Fig. 8. Speculative schematic diagram illustrating the formation of ultrabright telomeres in the absence of RAP1 and TRF2^B.

a In WT cells, TRF2^B and RAP1 cooperate to protect chromosome ends from inappropriate activation of ATR-dependent HDR. TRF2^B recruits DDX21 and ADAR1p110 to telomeres to resolve DNA-RNA hybrids, preventing the formation of telomeric R-loops, TERRA and UTs. In the absence of RAP1 and TRF2^B, stalled replication forks lead to activation of ATR-CHK1, accumulation of telomeric R-loops and TERRA, promoting UT formation.
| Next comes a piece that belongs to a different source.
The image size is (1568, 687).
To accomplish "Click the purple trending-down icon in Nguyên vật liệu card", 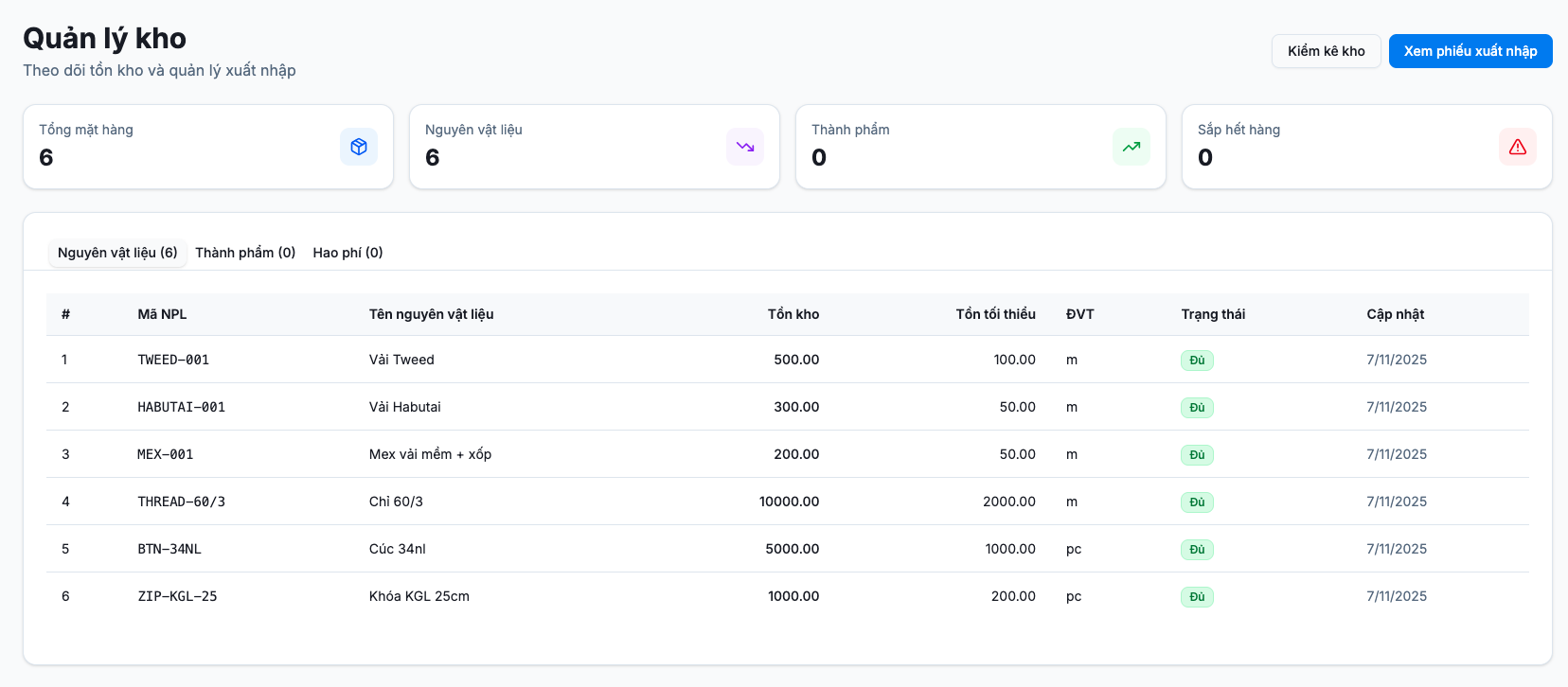I will click(x=744, y=147).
Unresolved telomere recombination intermediates become substrates for cleavage by the SLX4 endonuclease, leading to catastrophic telomere shortening via T-loop HDR and the formation of telomere-free chromosome fusions. b Lamin A acts as a scaffold that restrains telomere movement in the nucleus, possibly through transient associations of RAP1 with KU70/KU80 and SUN1, known NE binding proteins. In the absence of RAP1 and TRF2^B, ATR-CHK1 and CDK1 dependent phosphorylation of lamin A results in the disassembly of nuclear lamin A. Decompartmentalization of telomeres due to disruption of the lamin A architecture facilitates HDR, telomere-telomere clustering and UT formation.